No hay prisa

Comprobada la cualidad de mis profecías para cumplirse exactamente al revés de lo que anunciaban pero de acuerdo con mis verdaderos deseos, me animo a aventar otra. Va: no habrá elecciones anticipadas en la CAV. Es más que un presentimiento. Hasta tengo algo parecido a una argumentación.

Empecemos por lo obvio. Definitivamente mutado en lapa, Patxi López (¿Dónde estás, corazón? No oigo tu palpitar) se va a agarrar a la penúltima chincheta ardiendo que les queda a los socialistas en el mapa peninsular, teñido casi todo él de azul gaviota. Vale más lehendakaritza en mano, aunque sea con fecha de caducidad, que cien primogenituras volando en un partido que ya de por sí se ha convertido en éter. Váyanse dando zurriagazos barones y fontaneros, que si es caso, el de Portugalete se presentará a cobrar la herencia cuando haya acabado con la última alfombra de Nueva Lakua. ¿Que ha dicho que no aspira a ello? Será por palabras incumplidas.

Basagoiti tampoco va a apremiar por el desalojo. A él plim, que duerme en el Pikolín de la mayoría absolutísima de su nave nodriza y hasta lo mientan (ay, que me da…) como ministrable. Si ya era el que marcaba el paso, ahora se puede permitir poner una correa visible a su tamagotchi y hacerle saltar por el aro —¡hop, hop!— al ritmo de una canción de Pignoise cada vez que esté aburrido o el respetable demande espectáculo. No crean que el otro protestará mucho.

Y si se van al otro lado de la línea imaginaria con el trillo de separar palabras de auténticas intenciones y/o intereses, comprobarán que aunque se pida el anticipo porque es lo que toca, no hay ninguna urgencia. No nos engañemos: el PNV y la izquierda abertzale pueden y (creo que) quieren esperar. Primero, porque dos elecciones seguidas agotan a cualquiera. Segundo, para que López llegue hecho una pasa a la convocatoria. Y tercero, como diría el alcalde Izagirre, ¡kontxo, por razones obvias!

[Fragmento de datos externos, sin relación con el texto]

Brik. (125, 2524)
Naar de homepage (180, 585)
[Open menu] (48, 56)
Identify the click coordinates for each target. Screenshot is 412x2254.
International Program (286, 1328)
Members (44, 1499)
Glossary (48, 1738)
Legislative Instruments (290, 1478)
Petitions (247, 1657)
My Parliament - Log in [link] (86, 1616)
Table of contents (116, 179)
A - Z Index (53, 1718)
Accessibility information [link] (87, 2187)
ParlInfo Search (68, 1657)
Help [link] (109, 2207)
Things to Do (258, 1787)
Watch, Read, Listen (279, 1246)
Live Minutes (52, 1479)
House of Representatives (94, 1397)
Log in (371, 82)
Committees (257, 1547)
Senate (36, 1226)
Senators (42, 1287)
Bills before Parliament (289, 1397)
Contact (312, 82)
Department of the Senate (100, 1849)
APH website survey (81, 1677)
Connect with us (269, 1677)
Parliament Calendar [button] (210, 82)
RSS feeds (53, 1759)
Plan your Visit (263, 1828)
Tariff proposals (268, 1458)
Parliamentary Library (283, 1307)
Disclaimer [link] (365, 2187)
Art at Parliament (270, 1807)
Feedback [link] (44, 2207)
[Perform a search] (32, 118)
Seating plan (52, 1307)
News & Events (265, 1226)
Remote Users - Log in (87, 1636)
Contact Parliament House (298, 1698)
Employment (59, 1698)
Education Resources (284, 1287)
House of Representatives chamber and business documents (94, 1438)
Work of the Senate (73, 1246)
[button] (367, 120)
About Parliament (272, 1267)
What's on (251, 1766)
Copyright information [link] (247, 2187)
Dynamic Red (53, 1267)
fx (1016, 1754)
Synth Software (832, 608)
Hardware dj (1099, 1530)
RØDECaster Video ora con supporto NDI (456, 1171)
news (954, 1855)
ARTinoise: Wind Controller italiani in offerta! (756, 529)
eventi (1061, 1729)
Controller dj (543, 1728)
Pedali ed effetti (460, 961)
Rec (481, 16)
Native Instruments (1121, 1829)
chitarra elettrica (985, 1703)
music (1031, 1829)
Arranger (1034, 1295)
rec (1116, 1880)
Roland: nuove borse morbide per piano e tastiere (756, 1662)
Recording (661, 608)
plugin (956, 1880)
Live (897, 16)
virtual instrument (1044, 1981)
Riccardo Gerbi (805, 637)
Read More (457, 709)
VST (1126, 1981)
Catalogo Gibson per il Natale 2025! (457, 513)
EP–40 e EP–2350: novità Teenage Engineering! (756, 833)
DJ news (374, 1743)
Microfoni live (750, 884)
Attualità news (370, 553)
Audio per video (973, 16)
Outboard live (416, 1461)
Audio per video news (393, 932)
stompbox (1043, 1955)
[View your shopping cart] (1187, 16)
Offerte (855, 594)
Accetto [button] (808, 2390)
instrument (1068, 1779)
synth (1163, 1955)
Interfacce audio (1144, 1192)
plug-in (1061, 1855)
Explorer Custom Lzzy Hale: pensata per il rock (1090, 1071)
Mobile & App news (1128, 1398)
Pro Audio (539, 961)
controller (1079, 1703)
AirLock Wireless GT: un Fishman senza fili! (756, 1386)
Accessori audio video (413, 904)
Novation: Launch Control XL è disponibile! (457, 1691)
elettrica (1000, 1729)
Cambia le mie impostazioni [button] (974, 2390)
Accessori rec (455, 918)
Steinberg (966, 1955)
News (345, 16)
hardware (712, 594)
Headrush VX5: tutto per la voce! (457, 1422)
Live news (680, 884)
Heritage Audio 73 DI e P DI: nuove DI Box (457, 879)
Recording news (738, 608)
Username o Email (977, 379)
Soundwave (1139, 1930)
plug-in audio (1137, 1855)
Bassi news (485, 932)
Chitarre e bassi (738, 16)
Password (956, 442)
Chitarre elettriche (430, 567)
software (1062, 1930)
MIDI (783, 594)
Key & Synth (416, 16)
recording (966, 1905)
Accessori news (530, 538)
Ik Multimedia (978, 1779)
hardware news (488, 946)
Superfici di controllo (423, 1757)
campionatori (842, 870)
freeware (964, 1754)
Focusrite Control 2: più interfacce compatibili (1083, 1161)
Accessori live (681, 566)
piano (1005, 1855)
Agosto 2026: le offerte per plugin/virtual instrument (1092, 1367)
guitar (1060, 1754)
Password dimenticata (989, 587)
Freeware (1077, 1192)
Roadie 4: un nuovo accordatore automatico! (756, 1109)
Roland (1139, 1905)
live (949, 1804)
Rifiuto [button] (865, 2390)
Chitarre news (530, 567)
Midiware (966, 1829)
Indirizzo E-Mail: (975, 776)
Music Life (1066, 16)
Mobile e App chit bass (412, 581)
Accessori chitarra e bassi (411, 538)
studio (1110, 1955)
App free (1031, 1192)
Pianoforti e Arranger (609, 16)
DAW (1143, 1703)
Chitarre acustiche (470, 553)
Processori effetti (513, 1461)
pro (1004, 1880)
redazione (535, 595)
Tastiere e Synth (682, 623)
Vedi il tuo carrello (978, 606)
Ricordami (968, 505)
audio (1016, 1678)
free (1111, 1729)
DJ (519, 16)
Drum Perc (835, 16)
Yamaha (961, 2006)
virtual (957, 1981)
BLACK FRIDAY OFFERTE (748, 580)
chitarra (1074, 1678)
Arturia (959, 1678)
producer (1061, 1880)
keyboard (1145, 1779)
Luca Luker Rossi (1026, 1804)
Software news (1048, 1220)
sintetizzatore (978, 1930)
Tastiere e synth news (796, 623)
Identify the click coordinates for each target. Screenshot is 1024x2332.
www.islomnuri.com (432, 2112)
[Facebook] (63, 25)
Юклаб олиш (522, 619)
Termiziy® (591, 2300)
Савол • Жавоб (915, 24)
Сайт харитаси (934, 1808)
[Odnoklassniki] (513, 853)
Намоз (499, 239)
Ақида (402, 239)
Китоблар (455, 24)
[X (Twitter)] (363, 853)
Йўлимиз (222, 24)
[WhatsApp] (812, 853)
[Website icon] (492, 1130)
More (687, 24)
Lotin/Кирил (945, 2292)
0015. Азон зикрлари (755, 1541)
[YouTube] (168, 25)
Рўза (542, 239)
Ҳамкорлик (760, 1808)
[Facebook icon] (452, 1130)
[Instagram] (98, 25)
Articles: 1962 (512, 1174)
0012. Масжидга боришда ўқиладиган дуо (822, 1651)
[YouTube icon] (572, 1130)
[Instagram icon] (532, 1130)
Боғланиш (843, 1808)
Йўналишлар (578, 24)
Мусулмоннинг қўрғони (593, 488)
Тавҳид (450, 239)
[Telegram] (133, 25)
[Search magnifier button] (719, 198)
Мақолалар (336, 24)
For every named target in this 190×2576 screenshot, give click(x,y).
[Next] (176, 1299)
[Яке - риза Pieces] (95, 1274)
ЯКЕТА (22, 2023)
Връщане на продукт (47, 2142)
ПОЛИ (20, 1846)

Basagoiti y la batasunología

Con su habitual gracejo de aspirante a subcampeón de concurso de chistes escolares, Antonio Basagoiti se jactaba el otro día de que no pensaba hacer una campaña electoral de batasunólogos como las que, según él, nos van a atizar PNV y PSE. Apenas dos frases más allá, demostraba la firmeza de su promesa enredándose -también jocosamente, cómo no- con “estos de Bildu, Sortu o como se llamen”, y recitando de carrerilla el potito ideológico de su freudiano padre político (te quiero / te odio) Mayor Oreja: “Hay que impedir que Batasuna esté en las elecciones y bla, bla, bla”.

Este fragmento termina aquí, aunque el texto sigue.